The prologue of Job takes us into the heavenly realm to view Satan, the father of cynicism, accusing Job before God. Satan’s implication was that God was not worthy enough in His own essence to receive man’s allegiance (Job 1:9, 11). Satan implied that God is not good enough in His being that, were His favors removed, He still would be worthy of man’s worship. But God is not deserving of such cynicism. We must not exhibit Satan’s cynical response to God. I will continue to trust Him, even though I do not understand my own adversity, pain, & grief. For all that I know about God supersedes my own human plight and declares to my soul that He is worthy of all glory and I can trust Him.
Answering Job out of the whirlwind, God laid claim to being the only One present at the beginning of creation. He is the Creator of the sea and of time. He is the Master of the deep, light, darkness, snow, hail, lightning, constellations. His strength & counsel are infinitely higher than man’s. And man cannot find fault with the Almighty or reprove Him. In the longest single speech of God recorded in Scripture (Job 38-41), He illustrated to Job His omnipotence and omniscience. Instead of revealing His grand design, God revealed Himself to Job. Seeing God as the sovereign Creator & Sustainer of the universe, as he had never seen before, Job declares, “My ears had heard of You, but now my eyes have seen You” (Job 42:5). God’s creation has spoken to me in the days following Andrew’s death in striking ways. I hear His tender, caring, creative voice in nature as I never did before. Not an audible voice, but in the beauty of a Fall day, or a Montana sky.

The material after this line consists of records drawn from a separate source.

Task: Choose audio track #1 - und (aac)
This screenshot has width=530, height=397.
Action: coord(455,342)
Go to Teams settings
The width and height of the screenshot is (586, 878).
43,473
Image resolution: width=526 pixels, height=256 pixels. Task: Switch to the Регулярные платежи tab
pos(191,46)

Faith Commands Complete Trust in God
The book of Job proclaims that we live by faith, and faith is surrounded by mystery. Reason gropes in the dark for answers. Faith reaches beyond the darkness to God. God did not give Job the answer to the problem of suffering. But He taught Job the proper attitude—that of complete trust in God despite of all the incentives to the contrary. There is no facile answer to the problem of unmerited suffering in a world created & presided over by righteous & just God.
God could have created another kind of universe, one in which He would not permit evil. But He chose to create the particular world order in which we find ourselves. Somehow this way brings the most glory to His name. Until God’s plan is complete, we live with the mystery of human pain & suffering. The final resolution of the problems of this world lies beyond death. Human suffering, for which there is not satisfactory explanation, has been shared by our Redeemer in His atoning death on the cross (Isaiah 53:4, 5). And that Redeemer has promised to wipe away every tear from our eyes (Revelation 21:1-4). It is well with my soul, and though He slay me, yet will I hope in Him.
Yours in Christ,
This posting is dedicated to the memory of Taylor Ann Benton, May 7, 1991-December 23, 2015.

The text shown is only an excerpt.